#### Required action:
Would you retype every line below without changing anything?

-------

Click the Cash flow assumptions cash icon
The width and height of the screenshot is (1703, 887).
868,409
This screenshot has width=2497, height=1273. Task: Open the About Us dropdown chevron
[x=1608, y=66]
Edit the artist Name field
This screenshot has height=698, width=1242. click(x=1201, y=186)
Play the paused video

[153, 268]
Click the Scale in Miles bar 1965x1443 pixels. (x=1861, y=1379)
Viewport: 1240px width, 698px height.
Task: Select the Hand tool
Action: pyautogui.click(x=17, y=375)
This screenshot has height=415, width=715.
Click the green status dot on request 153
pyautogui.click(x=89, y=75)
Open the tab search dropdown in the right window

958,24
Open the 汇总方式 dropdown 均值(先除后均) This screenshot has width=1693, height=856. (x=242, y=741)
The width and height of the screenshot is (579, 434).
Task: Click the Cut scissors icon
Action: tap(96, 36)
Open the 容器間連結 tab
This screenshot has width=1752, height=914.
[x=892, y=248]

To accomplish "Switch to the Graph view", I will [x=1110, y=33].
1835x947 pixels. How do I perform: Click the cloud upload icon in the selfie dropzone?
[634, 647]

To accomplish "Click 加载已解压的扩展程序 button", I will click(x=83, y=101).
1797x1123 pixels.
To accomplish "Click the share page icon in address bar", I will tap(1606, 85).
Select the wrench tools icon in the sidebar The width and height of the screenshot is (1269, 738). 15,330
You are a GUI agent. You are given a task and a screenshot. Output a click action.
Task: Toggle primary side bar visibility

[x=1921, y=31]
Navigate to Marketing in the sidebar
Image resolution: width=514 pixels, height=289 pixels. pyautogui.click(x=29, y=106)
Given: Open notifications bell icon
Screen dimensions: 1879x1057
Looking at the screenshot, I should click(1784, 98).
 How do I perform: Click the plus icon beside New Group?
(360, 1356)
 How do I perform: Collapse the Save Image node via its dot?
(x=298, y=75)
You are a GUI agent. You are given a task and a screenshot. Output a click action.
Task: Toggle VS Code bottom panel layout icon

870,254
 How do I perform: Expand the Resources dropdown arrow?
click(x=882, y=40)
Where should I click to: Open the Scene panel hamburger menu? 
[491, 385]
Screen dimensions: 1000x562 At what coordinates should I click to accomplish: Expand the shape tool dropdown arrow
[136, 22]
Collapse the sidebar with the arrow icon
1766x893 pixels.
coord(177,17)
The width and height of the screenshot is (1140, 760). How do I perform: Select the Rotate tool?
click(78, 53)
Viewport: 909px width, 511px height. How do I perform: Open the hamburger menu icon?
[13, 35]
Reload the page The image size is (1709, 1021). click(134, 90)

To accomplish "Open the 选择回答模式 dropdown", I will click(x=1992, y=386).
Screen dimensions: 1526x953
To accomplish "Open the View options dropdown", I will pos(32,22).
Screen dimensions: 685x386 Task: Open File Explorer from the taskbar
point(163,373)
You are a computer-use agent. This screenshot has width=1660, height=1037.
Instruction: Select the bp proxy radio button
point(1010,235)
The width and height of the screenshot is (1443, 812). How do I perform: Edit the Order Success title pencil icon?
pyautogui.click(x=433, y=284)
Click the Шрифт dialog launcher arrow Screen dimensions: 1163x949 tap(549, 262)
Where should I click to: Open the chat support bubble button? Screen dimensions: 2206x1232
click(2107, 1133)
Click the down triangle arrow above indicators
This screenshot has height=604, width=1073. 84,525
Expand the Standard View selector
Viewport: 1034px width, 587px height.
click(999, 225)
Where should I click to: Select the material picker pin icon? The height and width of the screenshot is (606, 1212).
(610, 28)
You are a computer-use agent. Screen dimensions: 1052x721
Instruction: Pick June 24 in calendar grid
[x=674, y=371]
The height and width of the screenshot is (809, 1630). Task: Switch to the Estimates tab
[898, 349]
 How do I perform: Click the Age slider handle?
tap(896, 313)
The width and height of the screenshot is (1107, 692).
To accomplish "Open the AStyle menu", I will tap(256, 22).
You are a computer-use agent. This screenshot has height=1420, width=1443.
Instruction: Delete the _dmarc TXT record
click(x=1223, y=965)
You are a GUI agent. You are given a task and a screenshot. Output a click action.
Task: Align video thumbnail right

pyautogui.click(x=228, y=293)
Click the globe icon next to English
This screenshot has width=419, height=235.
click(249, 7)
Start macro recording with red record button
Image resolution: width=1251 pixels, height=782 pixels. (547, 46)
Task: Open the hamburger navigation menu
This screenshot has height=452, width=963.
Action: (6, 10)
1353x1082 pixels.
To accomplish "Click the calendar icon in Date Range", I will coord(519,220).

-------

#### Exercise answer:
Click the Cash flow assumptions cash icon
The width and height of the screenshot is (1703, 887).
868,409
This screenshot has width=2497, height=1273. Task: Open the About Us dropdown chevron
[x=1608, y=66]
Edit the artist Name field
This screenshot has height=698, width=1242. click(x=1201, y=186)
Play the paused video

[153, 268]
Click the Scale in Miles bar 1965x1443 pixels. (x=1861, y=1379)
Viewport: 1240px width, 698px height.
Task: Select the Hand tool
Action: pyautogui.click(x=17, y=375)
This screenshot has height=415, width=715.
Click the green status dot on request 153
pyautogui.click(x=89, y=75)
Open the tab search dropdown in the right window

958,24
Open the 汇总方式 dropdown 均值(先除后均) This screenshot has width=1693, height=856. (x=242, y=741)
The width and height of the screenshot is (579, 434).
Task: Click the Cut scissors icon
Action: tap(96, 36)
Open the 容器間連結 tab
This screenshot has width=1752, height=914.
[x=892, y=248]

To accomplish "Switch to the Graph view", I will [x=1110, y=33].
1835x947 pixels. How do I perform: Click the cloud upload icon in the selfie dropzone?
[634, 647]

To accomplish "Click 加载已解压的扩展程序 button", I will click(x=83, y=101).
1797x1123 pixels.
To accomplish "Click the share page icon in address bar", I will tap(1606, 85).
Select the wrench tools icon in the sidebar The width and height of the screenshot is (1269, 738). 15,330
You are a GUI agent. You are given a task and a screenshot. Output a click action.
Task: Toggle primary side bar visibility

[x=1921, y=31]
Navigate to Marketing in the sidebar
Image resolution: width=514 pixels, height=289 pixels. pyautogui.click(x=29, y=106)
Given: Open notifications bell icon
Screen dimensions: 1879x1057
Looking at the screenshot, I should click(1784, 98).
 How do I perform: Click the plus icon beside New Group?
(360, 1356)
 How do I perform: Collapse the Save Image node via its dot?
(x=298, y=75)
You are a GUI agent. You are given a task and a screenshot. Output a click action.
Task: Toggle VS Code bottom panel layout icon

870,254
 How do I perform: Expand the Resources dropdown arrow?
click(x=882, y=40)
Where should I click to: Open the Scene panel hamburger menu? 
[491, 385]
Screen dimensions: 1000x562 At what coordinates should I click to accomplish: Expand the shape tool dropdown arrow
[136, 22]
Collapse the sidebar with the arrow icon
1766x893 pixels.
coord(177,17)
The width and height of the screenshot is (1140, 760). How do I perform: Select the Rotate tool?
click(78, 53)
Viewport: 909px width, 511px height. How do I perform: Open the hamburger menu icon?
[13, 35]
Reload the page The image size is (1709, 1021). click(134, 90)

To accomplish "Open the 选择回答模式 dropdown", I will click(x=1992, y=386).
Screen dimensions: 1526x953
To accomplish "Open the View options dropdown", I will pos(32,22).
Screen dimensions: 685x386 Task: Open File Explorer from the taskbar
point(163,373)
You are a computer-use agent. This screenshot has width=1660, height=1037.
Instruction: Select the bp proxy radio button
point(1010,235)
The width and height of the screenshot is (1443, 812). How do I perform: Edit the Order Success title pencil icon?
pyautogui.click(x=433, y=284)
Click the Шрифт dialog launcher arrow Screen dimensions: 1163x949 tap(549, 262)
Where should I click to: Open the chat support bubble button? Screen dimensions: 2206x1232
click(2107, 1133)
Click the down triangle arrow above indicators
This screenshot has height=604, width=1073. 84,525
Expand the Standard View selector
Viewport: 1034px width, 587px height.
click(999, 225)
Where should I click to: Select the material picker pin icon? The height and width of the screenshot is (606, 1212).
(610, 28)
You are a computer-use agent. Screen dimensions: 1052x721
Instruction: Pick June 24 in calendar grid
[x=674, y=371]
The height and width of the screenshot is (809, 1630). Task: Switch to the Estimates tab
[898, 349]
 How do I perform: Click the Age slider handle?
tap(896, 313)
The width and height of the screenshot is (1107, 692).
To accomplish "Open the AStyle menu", I will tap(256, 22).
You are a computer-use agent. This screenshot has height=1420, width=1443.
Instruction: Delete the _dmarc TXT record
click(x=1223, y=965)
You are a GUI agent. You are given a task and a screenshot. Output a click action.
Task: Align video thumbnail right

pyautogui.click(x=228, y=293)
Click the globe icon next to English
This screenshot has width=419, height=235.
click(249, 7)
Start macro recording with red record button
Image resolution: width=1251 pixels, height=782 pixels. (547, 46)
Task: Open the hamburger navigation menu
This screenshot has height=452, width=963.
Action: (6, 10)
1353x1082 pixels.
To accomplish "Click the calendar icon in Date Range", I will coord(519,220).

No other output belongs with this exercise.